Neveras llenas contra las colas del hambre

La donación de comida a las entidades benéficas no cesa: les llegó ternera y cordero


pontevedra / la voz

La pandemia, nunca mejor dicho, se ha metido hasta la cocina. Y ha provocado escasez de alimentos en casas donde antes no la había, bien porque sus habitantes se quedaron en paro bien porque, si su situación antes de la alerta sanitaria era mala, ahora se ha vuelto asfixiante. Todo ello ha generado las ya conocidas como colas del hambre. Es decir, que cada vez sean más las personas que necesitan de la beneficencia para comer. Así, en el banco de alimentos de Pontevedra indican que les demandan un 20 % más de comida -por ejemplo, si antes necesitaban 5.500 litros de leche al mes, ahora precisan 7.000-. Y en el comedor social de San Francisco de Pontevedra también aumentaron los usuarios. Hasta ahí, la parte negativa. Pero hay una positiva: las donaciones de alimentos han aumentado sobremanera, y a las entidades benéficas llegan ahora alimentos antes poco frecuentes, como la carne y el cordero.
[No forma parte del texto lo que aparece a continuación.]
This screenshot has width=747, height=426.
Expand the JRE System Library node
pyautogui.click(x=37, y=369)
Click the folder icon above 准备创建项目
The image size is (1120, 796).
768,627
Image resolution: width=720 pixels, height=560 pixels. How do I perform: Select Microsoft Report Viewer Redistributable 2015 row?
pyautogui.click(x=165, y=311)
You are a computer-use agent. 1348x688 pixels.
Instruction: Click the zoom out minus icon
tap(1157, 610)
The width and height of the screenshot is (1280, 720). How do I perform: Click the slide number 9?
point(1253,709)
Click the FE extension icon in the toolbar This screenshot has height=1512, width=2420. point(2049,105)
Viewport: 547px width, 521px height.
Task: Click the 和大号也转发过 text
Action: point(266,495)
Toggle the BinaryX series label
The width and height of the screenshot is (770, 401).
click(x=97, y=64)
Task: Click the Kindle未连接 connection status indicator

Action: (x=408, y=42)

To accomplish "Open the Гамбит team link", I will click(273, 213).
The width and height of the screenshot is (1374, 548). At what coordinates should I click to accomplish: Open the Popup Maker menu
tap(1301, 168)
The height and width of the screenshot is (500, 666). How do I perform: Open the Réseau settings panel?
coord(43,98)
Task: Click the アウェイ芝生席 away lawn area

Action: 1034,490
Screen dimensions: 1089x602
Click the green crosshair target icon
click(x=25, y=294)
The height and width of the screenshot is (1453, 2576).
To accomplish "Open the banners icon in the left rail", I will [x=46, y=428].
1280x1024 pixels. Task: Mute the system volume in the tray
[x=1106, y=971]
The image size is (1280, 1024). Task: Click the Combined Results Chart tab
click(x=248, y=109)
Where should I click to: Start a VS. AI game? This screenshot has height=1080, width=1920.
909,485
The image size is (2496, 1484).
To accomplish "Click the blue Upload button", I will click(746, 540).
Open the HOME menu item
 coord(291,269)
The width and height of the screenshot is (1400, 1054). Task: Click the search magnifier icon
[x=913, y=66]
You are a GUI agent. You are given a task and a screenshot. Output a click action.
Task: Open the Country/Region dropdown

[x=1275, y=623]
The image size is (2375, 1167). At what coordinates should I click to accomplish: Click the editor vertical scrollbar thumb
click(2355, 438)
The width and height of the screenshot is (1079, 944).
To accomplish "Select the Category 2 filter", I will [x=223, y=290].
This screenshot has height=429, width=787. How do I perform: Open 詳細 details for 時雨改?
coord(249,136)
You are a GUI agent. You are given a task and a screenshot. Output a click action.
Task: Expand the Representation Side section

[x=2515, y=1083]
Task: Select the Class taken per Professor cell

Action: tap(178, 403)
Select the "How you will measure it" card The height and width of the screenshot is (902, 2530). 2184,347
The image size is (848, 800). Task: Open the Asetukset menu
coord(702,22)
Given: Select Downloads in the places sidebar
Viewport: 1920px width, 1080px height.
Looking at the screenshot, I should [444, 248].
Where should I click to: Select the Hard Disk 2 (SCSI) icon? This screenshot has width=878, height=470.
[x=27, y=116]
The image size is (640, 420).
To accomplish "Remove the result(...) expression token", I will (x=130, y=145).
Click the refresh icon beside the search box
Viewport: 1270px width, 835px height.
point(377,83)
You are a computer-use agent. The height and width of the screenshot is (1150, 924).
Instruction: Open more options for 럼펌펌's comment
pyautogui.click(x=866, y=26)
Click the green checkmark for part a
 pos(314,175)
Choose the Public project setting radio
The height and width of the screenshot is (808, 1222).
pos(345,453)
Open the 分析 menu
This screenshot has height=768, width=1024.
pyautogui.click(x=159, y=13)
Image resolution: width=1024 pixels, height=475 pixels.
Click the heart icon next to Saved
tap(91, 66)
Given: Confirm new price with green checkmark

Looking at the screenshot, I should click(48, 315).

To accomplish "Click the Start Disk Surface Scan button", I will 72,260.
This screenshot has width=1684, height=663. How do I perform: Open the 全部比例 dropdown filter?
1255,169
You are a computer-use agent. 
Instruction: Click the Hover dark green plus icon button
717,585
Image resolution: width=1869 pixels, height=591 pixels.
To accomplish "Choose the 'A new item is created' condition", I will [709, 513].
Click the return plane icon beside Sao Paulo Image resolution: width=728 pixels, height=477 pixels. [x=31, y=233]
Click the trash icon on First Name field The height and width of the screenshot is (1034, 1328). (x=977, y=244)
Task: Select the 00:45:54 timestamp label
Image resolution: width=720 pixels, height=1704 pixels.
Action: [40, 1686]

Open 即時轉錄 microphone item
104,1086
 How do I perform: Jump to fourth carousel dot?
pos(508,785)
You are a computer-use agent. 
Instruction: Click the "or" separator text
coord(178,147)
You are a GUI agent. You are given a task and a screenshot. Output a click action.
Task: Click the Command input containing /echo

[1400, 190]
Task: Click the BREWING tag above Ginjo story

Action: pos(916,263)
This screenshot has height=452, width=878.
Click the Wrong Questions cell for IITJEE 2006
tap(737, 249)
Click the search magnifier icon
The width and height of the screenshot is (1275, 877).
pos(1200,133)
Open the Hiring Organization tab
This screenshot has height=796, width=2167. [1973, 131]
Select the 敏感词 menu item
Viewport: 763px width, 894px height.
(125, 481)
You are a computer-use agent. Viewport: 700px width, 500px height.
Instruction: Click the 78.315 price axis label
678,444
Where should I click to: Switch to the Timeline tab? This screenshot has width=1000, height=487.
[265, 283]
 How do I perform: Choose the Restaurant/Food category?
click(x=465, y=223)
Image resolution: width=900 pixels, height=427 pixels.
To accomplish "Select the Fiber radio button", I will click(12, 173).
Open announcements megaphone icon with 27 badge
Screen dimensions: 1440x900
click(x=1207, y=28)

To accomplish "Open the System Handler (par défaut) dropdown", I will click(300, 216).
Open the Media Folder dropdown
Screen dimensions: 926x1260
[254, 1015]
José Luis Doval, voluntario del banco de alimentos y una de esas personas que sufre cada vez que las estanterías se vacían y hay que limitar el reparto de comida a entidades como Cáritas u otras oenegés, respira con alivio cuando habla de las donaciones durante el confinamiento. «La verdad es que hubo muchas empresas y entidades que se portaron muy bien y nos llegó hasta carne de vacuno, pollo, pescado y muchas otras cosas más. Menos mal, porque las necesidades son muchísimas», dice. Ayer, recibió una donación más: los hombres y mujeres de la Brilat, que llevaron más de una tonelada de comida hasta el banco pontevedrés.

El banco de alimentos, precisamente, es uno de los que surte de comida al comedor de San Francisco, que a su vez también recoge todas las donaciones que se le quieran hacer llegar. El padre Gonzalo, alma máter del comedor, reconoce que los usuarios aumentaron, pero también lo hicieron las donaciones. «Se nos llenaron las neveras. Esa es la verdad, hay empresas que se vuelcan totalmente con nosotros y a las que le estamos muy agradecidos», señala. Cuenta como anécdota que desde la Xunta le llamaron para indicarle si les venía bien una donación de cordero. Por supuesto, aceptaron.

Igualmente, esta temporada, los usuarios del comedor -que ahora, debido al coronavirus, tienen que recoger la comida en táperes y no pueden comerla allí- pudieron disfrutar de helados u otros dulces «que aquí casi nunca se daban porque no había quien nos los donase». Y esta misma semana hubo reparto de bocadillos de jamón serrano y de trozos de queso: «No son cosas a las que nosotros estemos acostumbrados, aquí no solemos tener para dar jamón serrano, pero esta vez, por suerte, nos lo donaron», indica el padre Gonzalo.

A corto plazo, las reservas de las entidades benéficas están a salvo. La gran duda es el futuro. Porque, aunque vuelve la normalidad, para algunos la normalidad «es la pobreza cronificada».